Aim of the task | With the string "computer" as the filter, copy each matching line from the records.

Study material |
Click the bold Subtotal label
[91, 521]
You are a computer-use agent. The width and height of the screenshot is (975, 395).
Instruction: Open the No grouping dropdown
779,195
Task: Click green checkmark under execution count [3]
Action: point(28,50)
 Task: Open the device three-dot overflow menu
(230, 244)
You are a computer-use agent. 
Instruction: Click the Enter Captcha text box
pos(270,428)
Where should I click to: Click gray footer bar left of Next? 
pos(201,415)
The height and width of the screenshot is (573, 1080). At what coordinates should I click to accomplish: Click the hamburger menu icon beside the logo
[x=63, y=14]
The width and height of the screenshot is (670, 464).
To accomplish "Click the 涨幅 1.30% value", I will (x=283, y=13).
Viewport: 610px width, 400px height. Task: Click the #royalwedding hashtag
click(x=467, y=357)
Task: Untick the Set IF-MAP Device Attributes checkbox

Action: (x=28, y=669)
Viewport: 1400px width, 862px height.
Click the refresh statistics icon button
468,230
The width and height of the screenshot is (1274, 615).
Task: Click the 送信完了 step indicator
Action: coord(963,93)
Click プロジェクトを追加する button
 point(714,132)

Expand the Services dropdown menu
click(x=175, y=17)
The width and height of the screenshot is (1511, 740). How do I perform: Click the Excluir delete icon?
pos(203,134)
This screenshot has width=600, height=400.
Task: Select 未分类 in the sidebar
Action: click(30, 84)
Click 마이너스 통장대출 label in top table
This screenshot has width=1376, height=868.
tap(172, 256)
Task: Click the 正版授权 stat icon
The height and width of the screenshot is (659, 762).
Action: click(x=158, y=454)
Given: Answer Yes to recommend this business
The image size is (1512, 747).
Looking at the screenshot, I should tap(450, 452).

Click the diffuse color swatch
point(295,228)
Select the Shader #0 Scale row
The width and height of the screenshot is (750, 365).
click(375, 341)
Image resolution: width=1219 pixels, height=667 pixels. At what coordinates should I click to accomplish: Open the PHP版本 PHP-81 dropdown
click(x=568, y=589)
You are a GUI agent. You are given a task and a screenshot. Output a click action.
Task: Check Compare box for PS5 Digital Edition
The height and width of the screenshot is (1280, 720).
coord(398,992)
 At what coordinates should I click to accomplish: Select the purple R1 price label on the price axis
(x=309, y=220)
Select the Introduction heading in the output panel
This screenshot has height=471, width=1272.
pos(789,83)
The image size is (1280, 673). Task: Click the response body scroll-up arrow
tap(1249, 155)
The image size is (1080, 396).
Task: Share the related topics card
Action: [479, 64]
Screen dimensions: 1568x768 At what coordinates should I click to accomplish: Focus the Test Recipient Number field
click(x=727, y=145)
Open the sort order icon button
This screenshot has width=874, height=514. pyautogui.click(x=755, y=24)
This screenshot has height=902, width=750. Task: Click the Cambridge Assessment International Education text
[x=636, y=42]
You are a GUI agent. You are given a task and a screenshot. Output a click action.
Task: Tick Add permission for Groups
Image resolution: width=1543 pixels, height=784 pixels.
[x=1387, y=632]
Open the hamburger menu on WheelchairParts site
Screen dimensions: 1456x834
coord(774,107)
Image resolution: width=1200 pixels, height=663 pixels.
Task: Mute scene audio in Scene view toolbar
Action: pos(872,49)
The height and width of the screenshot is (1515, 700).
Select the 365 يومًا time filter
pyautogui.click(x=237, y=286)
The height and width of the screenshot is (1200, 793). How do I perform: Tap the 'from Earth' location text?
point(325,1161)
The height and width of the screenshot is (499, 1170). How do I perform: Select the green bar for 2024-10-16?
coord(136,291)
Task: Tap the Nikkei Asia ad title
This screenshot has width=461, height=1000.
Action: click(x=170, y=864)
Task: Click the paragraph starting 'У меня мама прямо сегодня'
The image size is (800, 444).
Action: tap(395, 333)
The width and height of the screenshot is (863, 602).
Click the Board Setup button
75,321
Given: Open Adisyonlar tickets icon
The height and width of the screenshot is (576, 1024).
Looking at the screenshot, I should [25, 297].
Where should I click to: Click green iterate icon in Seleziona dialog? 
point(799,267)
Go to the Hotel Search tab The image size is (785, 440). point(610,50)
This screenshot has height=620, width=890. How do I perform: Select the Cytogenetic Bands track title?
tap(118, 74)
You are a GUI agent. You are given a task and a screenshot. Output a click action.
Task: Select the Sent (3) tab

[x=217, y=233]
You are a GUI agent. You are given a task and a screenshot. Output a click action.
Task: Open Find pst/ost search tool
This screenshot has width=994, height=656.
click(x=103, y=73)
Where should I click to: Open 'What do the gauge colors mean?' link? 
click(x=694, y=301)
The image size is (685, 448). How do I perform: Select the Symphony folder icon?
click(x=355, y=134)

Answer to this exercise |
You are a computer-use agent. The width and height of the screenshot is (975, 395).
You are a computer-use agent. 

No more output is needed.